While knowing that history is enough for some people to discard the term entirely, I don't find it a fully satisfying reason. After all, terms are defined by usage. So this is where I get to the actual case study.
In the latest chapter of the serialized release of the RPG DELTARUNE, a previously moderately transfem-coded character named Ralsei was confirmed more explicitly as textually transfeminine as part of their arc of finding their own identity separate from the wants of others, notably being conspicuously referred to with they/them pronouns in some of the games voice-of-god narration.
What's more important for this post than how Ralsei is portrayed in game is how large parts of the fanbase reacted to this. What was already a common response to transgender Ralsei theorist became a deafening overture in certain parts of the fandom: "we don't like this. It's *femboy erasure*". Similar arguments went: "This is just sending the message that all femboys are secretly trans women, people only read into this because [they're] feminine!".
Now, if you're familiar with Toby Fox games, you might already spot a pretty glaring flaw in people claiming that Ralsei's transition erases "femboy representation". Notably, *there are plenty of feminine men in Toby Fox games*. Notably, DELTARUNE Chapter 5 includes Blue, a black-coded male ballet dancer who presents very feminine, and yet, the people whose first reactions to Ch5 were to talk about how sad it would be to lose precious femboy rep didn't seem particularly enthused about this at all. Going further back, one of the main bosses of Undertale, Mettaton, is an even more openly feminine man who is even textually transmasculine, but yet people in the UT/DR fandom act like *Ralsei* of all characters is the last bastion of uncomplicatedly male characters who like presenting femininely.
People will often cite this as a gotcha, like it reveals an underlying ridiculousness to the arguments against Ralsei being trans, but I rarely see people reading more into the actual implications of it. Which is that Blue and Mettaton are not "femboys", despite being feminine presenting men. This should be obvious if you have been exposed to the term "femboy" enough that you have a subconciously understanding of its definition, you can just look at those characters and implicitly know they aren't "femboys". Because femboy has never meant a feminine man, it's always meant the exact same thing as "trap", that is, a transfem-coded character. A character who is confident in being male can never be a "femboy", only a character who demonstrates a complete alienation from masculinity.

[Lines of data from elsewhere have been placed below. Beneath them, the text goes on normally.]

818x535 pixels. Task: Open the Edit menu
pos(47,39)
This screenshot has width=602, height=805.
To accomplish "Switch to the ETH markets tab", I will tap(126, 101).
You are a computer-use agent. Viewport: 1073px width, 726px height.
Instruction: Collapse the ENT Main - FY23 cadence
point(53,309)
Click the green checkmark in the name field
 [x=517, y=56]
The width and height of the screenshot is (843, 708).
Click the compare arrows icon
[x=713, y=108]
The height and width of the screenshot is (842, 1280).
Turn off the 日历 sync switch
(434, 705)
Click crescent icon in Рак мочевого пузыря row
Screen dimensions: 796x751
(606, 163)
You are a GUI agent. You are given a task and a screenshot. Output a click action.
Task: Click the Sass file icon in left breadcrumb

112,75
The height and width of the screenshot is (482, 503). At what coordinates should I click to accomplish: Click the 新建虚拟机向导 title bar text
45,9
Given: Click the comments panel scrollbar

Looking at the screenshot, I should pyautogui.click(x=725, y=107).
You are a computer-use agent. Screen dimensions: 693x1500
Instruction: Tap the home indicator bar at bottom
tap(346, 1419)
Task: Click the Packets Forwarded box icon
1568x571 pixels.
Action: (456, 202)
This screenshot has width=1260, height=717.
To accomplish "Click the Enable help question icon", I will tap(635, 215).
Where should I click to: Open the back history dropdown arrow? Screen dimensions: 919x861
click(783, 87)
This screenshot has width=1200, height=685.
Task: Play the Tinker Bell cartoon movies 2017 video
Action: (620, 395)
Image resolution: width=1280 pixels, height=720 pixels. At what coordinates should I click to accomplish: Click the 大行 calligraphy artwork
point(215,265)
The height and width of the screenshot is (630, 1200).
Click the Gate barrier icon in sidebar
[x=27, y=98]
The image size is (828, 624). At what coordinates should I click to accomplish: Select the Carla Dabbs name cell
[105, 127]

In real life, "femboy" doesn't refer to drag queens or other men who express themselves through femininity, but rather primarily to pornstars who dress like newly-out trans women (a significant portion of whom actually *are* trans women who are forced to adopt the label to appeal to men who, surprise surprise, want to be able to degender and sexually objectify them easier).
I don't have a good ending to this, but here's the call to action: keep a mental note about who does and does not get regularly called a "femboy", and ask yourself if that category is actually made up of any and every feminine man. And when it isn't, you'll see why a lot of transfems view the word as a slur primarily targeting us.